Watch out for compatibility differences
V2 is cleaner, but it is not magic. Capabilities depend on the Spark version, the catalog, and the provider:
clusterByrequires Spark 4.0+ on the API side, and a provider that implements it. Delta does not yet honorclusterByfrom the DataFrame writers — track delta#7060. For now, use SQLCLUSTER BYto create liquid-clustered Delta tables.withSchemaEvolution()requires Spark 4.2+ and a provider that advertisesAUTOMATIC_SCHEMA_EVOLUTION. On Delta, that means a build against the spark-4.2 shim.- Some V2-looking code can still fail if the provider hasn’t fully implemented the requested transform (for example, older Delta versions and partition transforms).
The rule of thumb:
V2 gives Spark a clearer way to express intent.
The table provider still has to implement that intent correctly.
Recommended style
For modern Delta work, a reasonable default style guide:
Use SQL or V2 for table lifecycle operations:
CREATE OR REPLACE TABLE silver.orders
CLUSTER BY (customer_id, order_date)
TBLPROPERTIES ('delta.enableChangeDataFeed' = 'true')
AS SELECT ...
or, until delta#7060 lands, the DataFrame equivalent without clustering:
df.writeTo("silver.orders") \
.tableProperty("delta.enableChangeDataFeed", "true") \
.createOrReplace()
Use V2 for writes against existing managed tables:
df.writeTo("silver.orders").append()
df.writeTo("silver.orders").withSchemaEvolution().append() # Spark/Delta 4.2+
df.writeTo("silver.orders").overwrite(col("order_date") == d) # replaceWhere, explicit
df.writeTo("silver.orders").overwritePartitions() # dynamic partition overwrite for partitioned tables
Use V1 for path-based exports and simple file outputs:
df.write.mode("overwrite").parquet("/exports/orders")
Be cautious with V1 mode("overwrite").saveAsTable(...). That code may be correct, but it deserves a second look. Make sure the intended behavior — create, replace, replaceWhere, overwriteSchema — is obvious to the next person who reads it. If it isn’t, V2 will say it for you.
Final thought
The difference between V1 and V2 writers is not just syntax. It reflects a broader shift in Spark itself.
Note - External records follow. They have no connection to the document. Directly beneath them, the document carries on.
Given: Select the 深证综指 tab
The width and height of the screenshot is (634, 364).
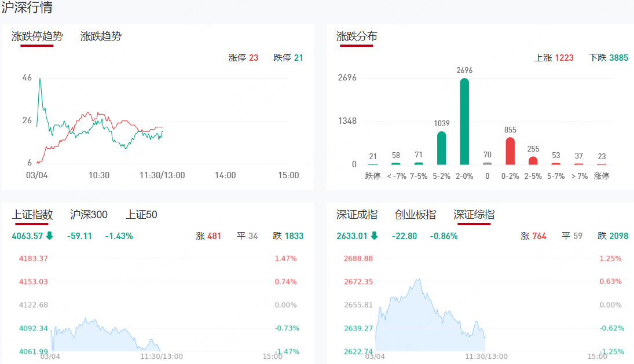Looking at the screenshot, I should tap(474, 215).
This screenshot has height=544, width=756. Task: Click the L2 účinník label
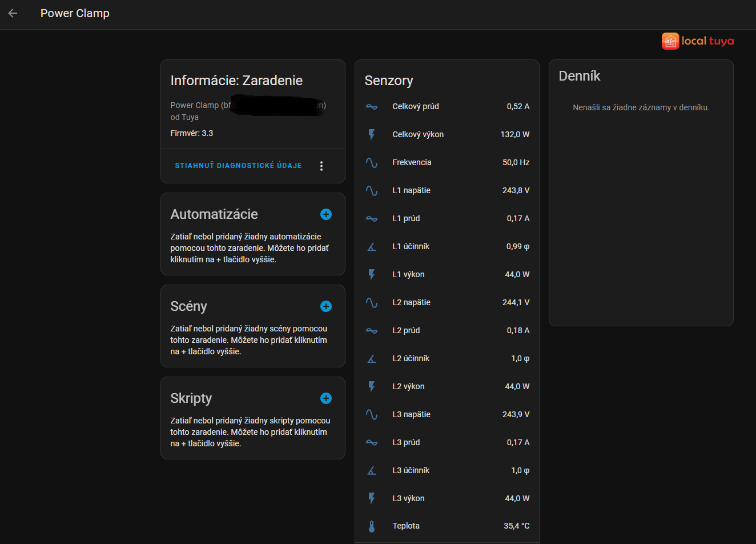coord(411,358)
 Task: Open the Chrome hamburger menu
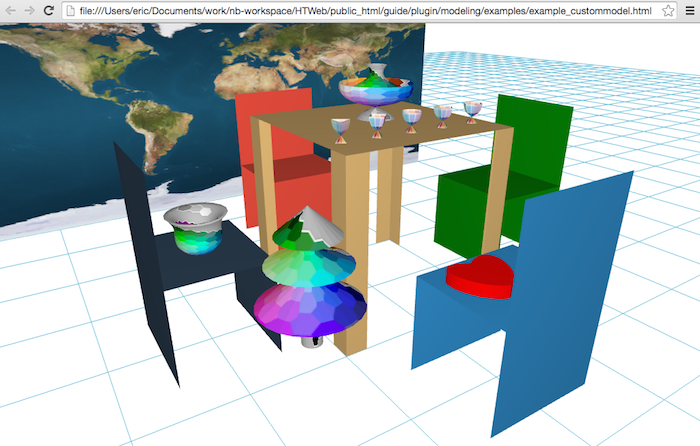689,10
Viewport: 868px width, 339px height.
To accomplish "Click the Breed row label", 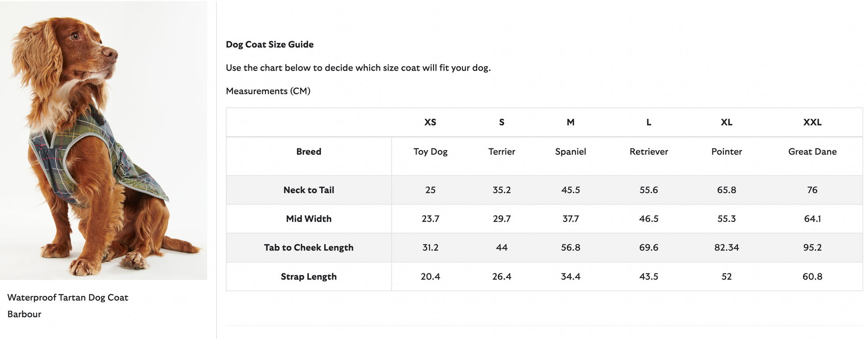I will (309, 151).
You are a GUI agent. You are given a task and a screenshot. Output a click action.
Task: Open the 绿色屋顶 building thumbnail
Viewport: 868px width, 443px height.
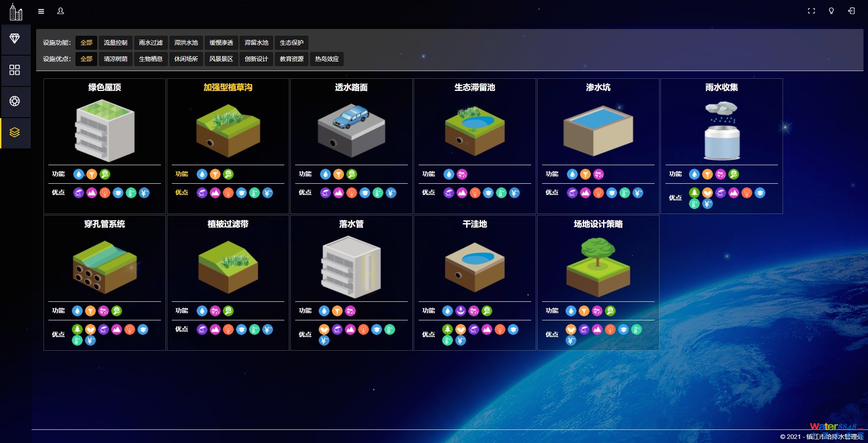[104, 130]
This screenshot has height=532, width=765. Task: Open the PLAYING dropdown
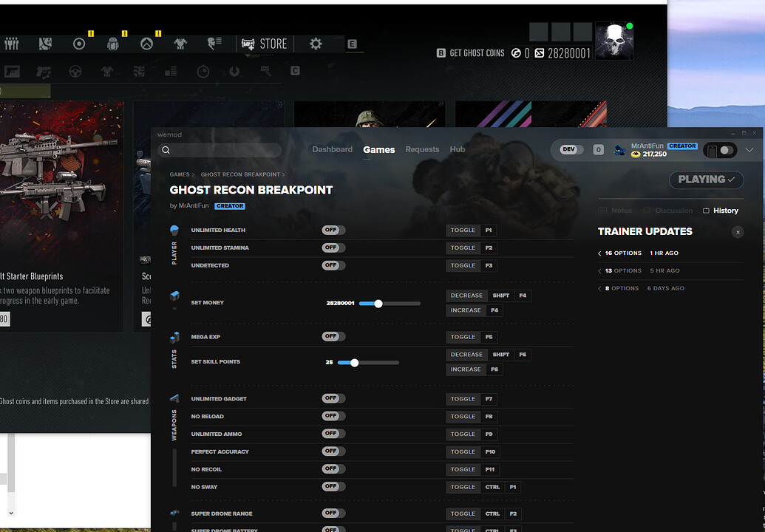[705, 180]
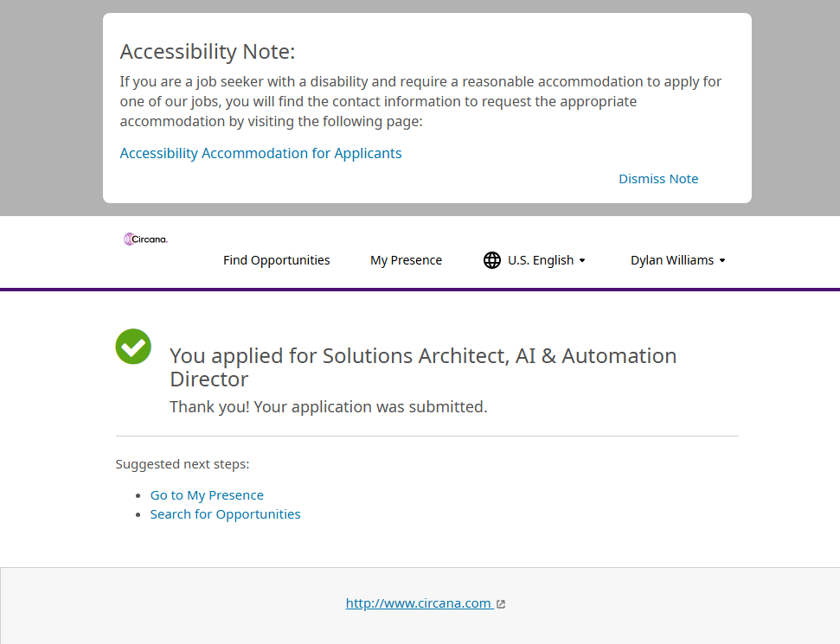
Task: Click the accessibility note paragraph about job seekers
Action: [420, 101]
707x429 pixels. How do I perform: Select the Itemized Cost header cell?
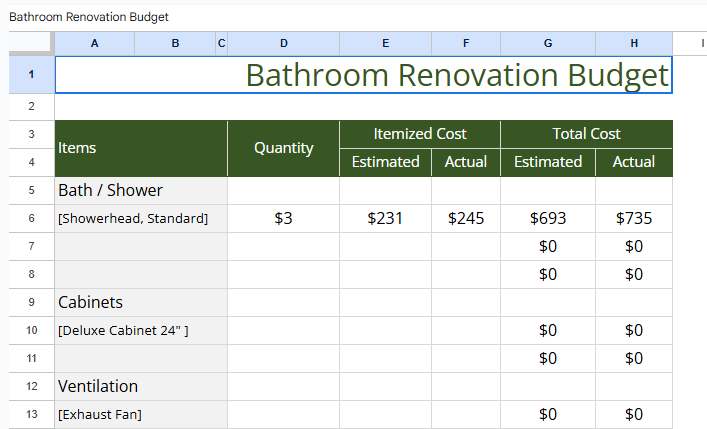click(420, 134)
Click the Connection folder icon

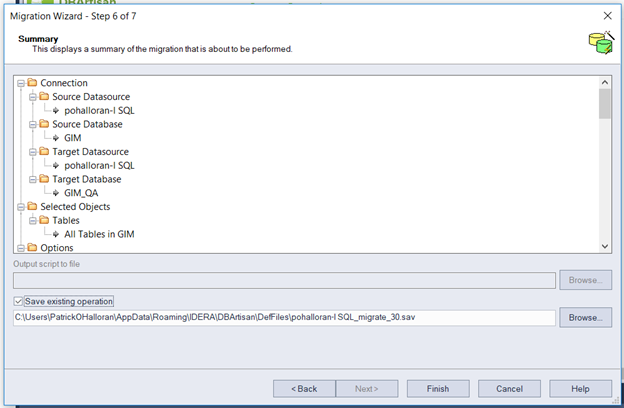click(x=32, y=82)
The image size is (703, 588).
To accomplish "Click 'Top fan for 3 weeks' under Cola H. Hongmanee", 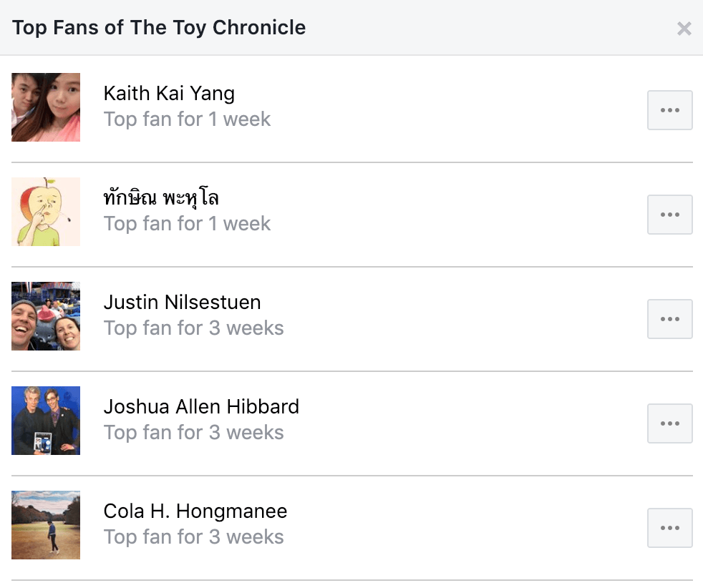I will coord(194,537).
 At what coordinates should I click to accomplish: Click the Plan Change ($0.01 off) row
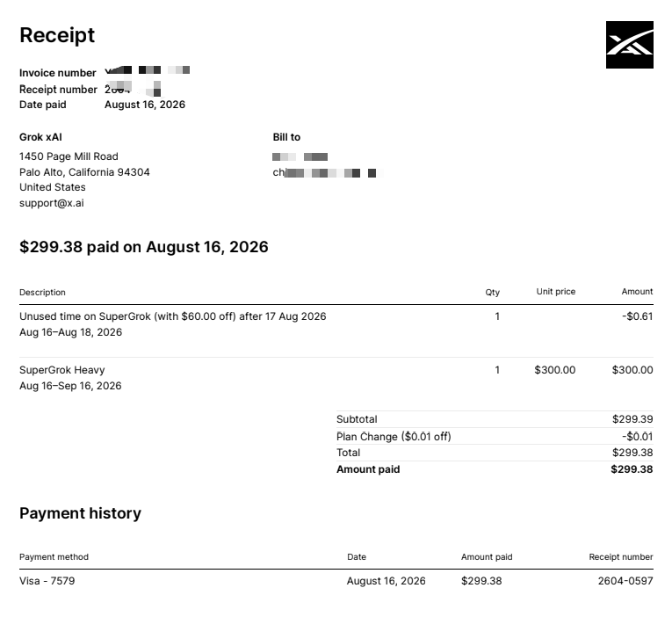pyautogui.click(x=495, y=437)
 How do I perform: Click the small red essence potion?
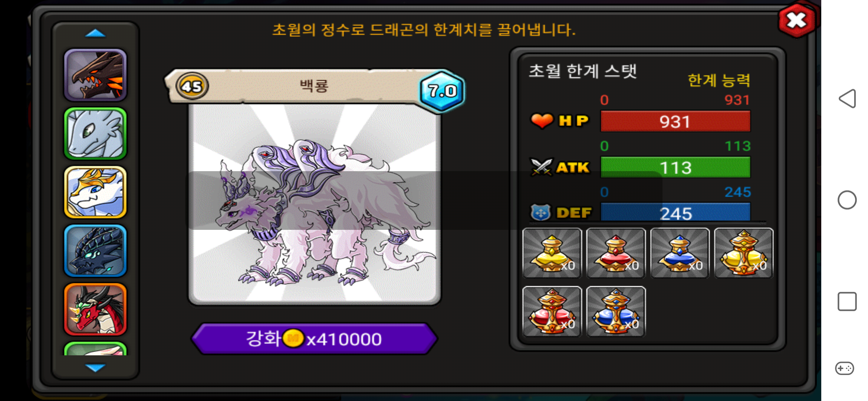pyautogui.click(x=616, y=253)
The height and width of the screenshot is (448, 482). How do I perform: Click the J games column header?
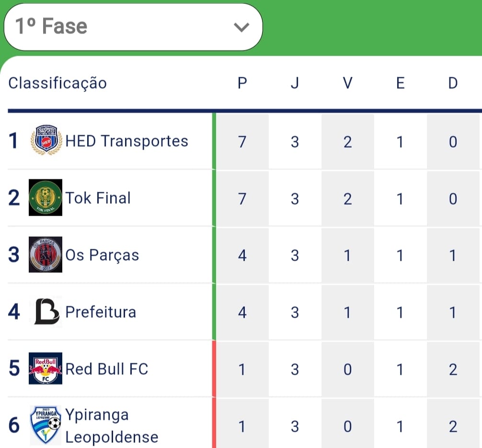295,82
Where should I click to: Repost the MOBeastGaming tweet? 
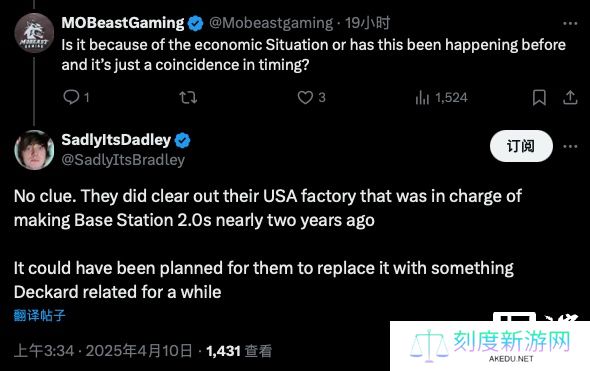click(188, 97)
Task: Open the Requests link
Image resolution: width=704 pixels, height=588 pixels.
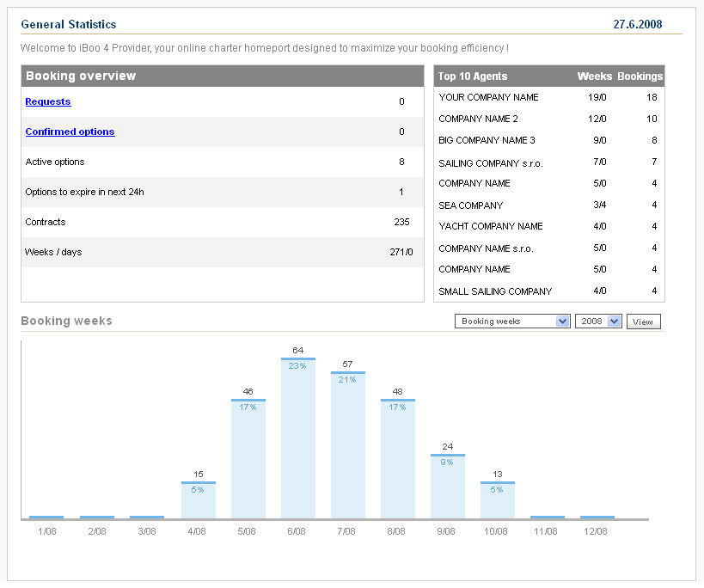Action: click(48, 101)
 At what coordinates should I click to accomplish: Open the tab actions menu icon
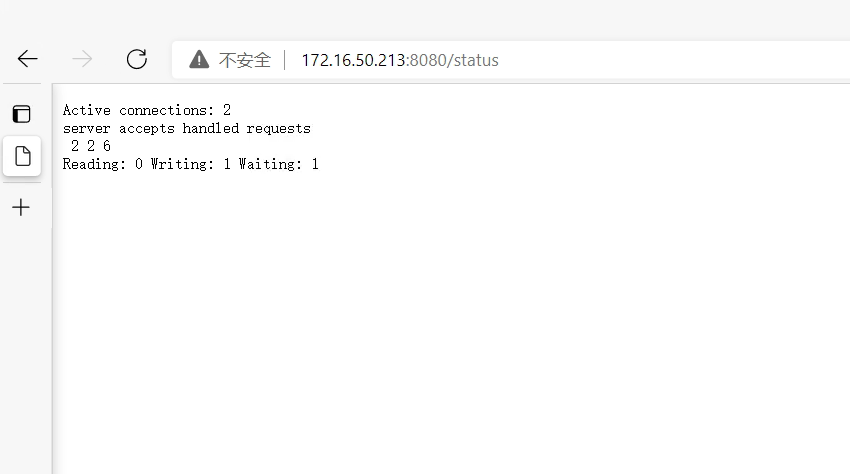tap(22, 114)
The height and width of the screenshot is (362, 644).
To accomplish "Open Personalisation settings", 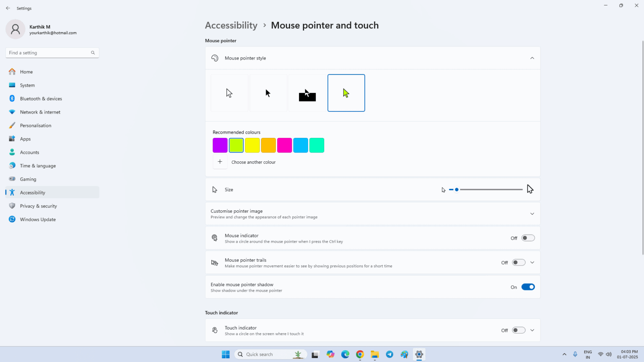I will pos(36,125).
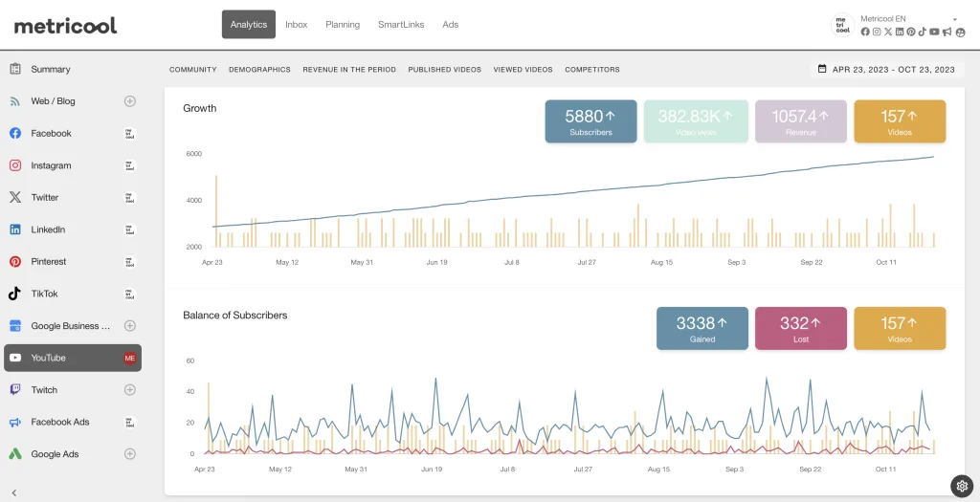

The older API comes from a world where Spark jobs mostly wrote files. The newer API fits a world where Spark manages tables — with first-class properties, clustering, and (as of Spark/Delta 4.2) explicit schema evolution.
df.write is still useful. But when the code is creating, replacing, or managing Delta tables, df.writeTo now tells the truth more clearly, and it has the features to back it up.